YES. I just spent 8 days in New York, living at Jeff's apartment, making secret music and starting a LOST podcast.
Have you told him about it yet or is this a bit of a surprise?
All my dang covers are surprises! It's more scary covering friends because obviously I want them to like it and not think I did something gross to one of their songs.
You and Jeff go way back. Have you thought of collaborating on something that isn't a LOST podcast?
Jeff is the best and probably the most creative and talented person I know - he's played horns and keys for a few Fake Problems shows, and we just completed making something together that will be revealed to the world very soon. I'm not trying to be like dumb secret guy but I just want to make sure it all gets done before I go blabbing about it.

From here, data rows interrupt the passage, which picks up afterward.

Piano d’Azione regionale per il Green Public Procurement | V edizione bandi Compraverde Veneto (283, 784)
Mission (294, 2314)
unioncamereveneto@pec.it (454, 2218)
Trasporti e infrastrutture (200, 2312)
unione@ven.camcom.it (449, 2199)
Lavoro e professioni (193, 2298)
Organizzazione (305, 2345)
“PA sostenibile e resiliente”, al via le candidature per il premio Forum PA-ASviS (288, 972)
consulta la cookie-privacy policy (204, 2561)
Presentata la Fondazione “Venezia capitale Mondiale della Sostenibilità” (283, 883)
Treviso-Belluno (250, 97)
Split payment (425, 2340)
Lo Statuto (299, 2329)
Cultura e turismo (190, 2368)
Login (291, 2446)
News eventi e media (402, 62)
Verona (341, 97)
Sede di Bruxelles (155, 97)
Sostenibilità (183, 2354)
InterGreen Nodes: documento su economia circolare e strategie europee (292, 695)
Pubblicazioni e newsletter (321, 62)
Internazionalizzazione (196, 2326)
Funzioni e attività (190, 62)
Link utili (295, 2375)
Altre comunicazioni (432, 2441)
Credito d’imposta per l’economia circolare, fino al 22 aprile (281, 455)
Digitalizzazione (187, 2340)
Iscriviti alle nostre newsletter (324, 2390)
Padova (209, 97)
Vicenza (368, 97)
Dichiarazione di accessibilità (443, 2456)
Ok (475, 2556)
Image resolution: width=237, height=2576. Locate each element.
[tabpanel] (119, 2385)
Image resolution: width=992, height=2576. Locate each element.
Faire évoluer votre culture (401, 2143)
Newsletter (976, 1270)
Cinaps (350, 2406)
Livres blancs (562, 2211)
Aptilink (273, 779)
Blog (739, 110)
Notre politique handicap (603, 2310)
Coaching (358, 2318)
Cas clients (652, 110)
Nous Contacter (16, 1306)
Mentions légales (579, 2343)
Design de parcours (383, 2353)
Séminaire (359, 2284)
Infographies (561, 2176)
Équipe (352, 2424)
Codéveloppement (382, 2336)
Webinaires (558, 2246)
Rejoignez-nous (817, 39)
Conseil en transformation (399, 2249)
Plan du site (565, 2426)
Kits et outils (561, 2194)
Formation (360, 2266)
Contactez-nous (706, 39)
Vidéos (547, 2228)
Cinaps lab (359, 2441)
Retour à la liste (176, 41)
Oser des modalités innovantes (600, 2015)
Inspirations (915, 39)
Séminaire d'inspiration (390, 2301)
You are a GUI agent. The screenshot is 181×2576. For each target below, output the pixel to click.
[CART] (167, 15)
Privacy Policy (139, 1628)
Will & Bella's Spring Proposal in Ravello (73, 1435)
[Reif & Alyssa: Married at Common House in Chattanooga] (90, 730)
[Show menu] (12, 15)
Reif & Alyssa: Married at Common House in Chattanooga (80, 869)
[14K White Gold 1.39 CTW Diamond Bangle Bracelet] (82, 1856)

Your take on 'Hurricane Waves' is a lot more abstract and chilled out than the original. That sort of plays into the tongue in cheek lyrics and actually makes them sound more sincere and introspective. This is a little out there, but do you think music can act almost like a dialect or inflection?
Great question Anthony! I do think the tone of a song can move the listener to hear the lyrics in a certain light, for sure. This song can be kind of an example of that, and that Jenny Owen Youngs cover I did as well - both originals of that song and Hurricane Waves have a kind of confidence to them, and in the covers the lyrics seem more depressing in a way. Run on sentence!
'Hurricane Waves' is a song about getting older. Is that something you worry about?
Not really, no. I mean, I don't really want to die but I am unconcerned with aging. I'm excited to be 30 in a few years. 30 is totally gonna be "my year", man.
Should ska stay dead, yes or no?
Although in many cases very lame, there is something so unabashedly enthusiastic, a sort of raw positivity, that comes across in lot of ska music. You can't really knock that.